TASK OBJECTIVE >> Repeat the records word for word.

GIVEN DATA >>
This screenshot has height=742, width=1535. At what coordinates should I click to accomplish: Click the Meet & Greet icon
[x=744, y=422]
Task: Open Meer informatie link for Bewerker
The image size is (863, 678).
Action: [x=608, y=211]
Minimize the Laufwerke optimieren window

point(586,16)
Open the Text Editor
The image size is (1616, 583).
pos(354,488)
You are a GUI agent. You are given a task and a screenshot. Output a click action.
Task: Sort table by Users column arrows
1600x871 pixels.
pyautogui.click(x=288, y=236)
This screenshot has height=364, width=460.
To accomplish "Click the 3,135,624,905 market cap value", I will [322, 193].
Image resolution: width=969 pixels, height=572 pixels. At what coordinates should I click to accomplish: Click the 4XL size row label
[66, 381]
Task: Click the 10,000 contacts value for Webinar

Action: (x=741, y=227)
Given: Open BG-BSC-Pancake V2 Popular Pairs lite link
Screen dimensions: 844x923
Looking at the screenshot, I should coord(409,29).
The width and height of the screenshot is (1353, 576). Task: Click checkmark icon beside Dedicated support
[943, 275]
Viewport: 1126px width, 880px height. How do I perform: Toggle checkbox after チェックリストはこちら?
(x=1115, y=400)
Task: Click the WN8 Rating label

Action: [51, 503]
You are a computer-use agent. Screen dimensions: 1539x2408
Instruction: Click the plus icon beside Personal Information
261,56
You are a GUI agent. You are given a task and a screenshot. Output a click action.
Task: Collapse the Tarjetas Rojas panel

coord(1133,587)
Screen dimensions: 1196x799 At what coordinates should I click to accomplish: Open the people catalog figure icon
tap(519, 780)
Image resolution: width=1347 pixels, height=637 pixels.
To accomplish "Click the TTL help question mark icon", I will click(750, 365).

RESPONSE >>
This screenshot has height=742, width=1535. At what coordinates should I click to accomplish: Click the Meet & Greet icon
[x=744, y=422]
Task: Open Meer informatie link for Bewerker
The image size is (863, 678).
Action: [x=608, y=211]
Minimize the Laufwerke optimieren window

point(586,16)
Open the Text Editor
The image size is (1616, 583).
pos(354,488)
You are a GUI agent. You are given a task and a screenshot. Output a click action.
Task: Sort table by Users column arrows
1600x871 pixels.
pyautogui.click(x=288, y=236)
This screenshot has height=364, width=460.
To accomplish "Click the 3,135,624,905 market cap value", I will [322, 193].
Image resolution: width=969 pixels, height=572 pixels. At what coordinates should I click to accomplish: Click the 4XL size row label
[66, 381]
Task: Click the 10,000 contacts value for Webinar

Action: (x=741, y=227)
Given: Open BG-BSC-Pancake V2 Popular Pairs lite link
Screen dimensions: 844x923
Looking at the screenshot, I should coord(409,29).
The width and height of the screenshot is (1353, 576). Task: Click checkmark icon beside Dedicated support
[943, 275]
Viewport: 1126px width, 880px height. How do I perform: Toggle checkbox after チェックリストはこちら?
(x=1115, y=400)
Task: Click the WN8 Rating label

Action: [51, 503]
You are a computer-use agent. Screen dimensions: 1539x2408
Instruction: Click the plus icon beside Personal Information
261,56
You are a GUI agent. You are given a task and a screenshot. Output a click action.
Task: Collapse the Tarjetas Rojas panel

coord(1133,587)
Screen dimensions: 1196x799 At what coordinates should I click to accomplish: Open the people catalog figure icon
tap(519, 780)
Image resolution: width=1347 pixels, height=637 pixels.
To accomplish "Click the TTL help question mark icon", I will click(750, 365).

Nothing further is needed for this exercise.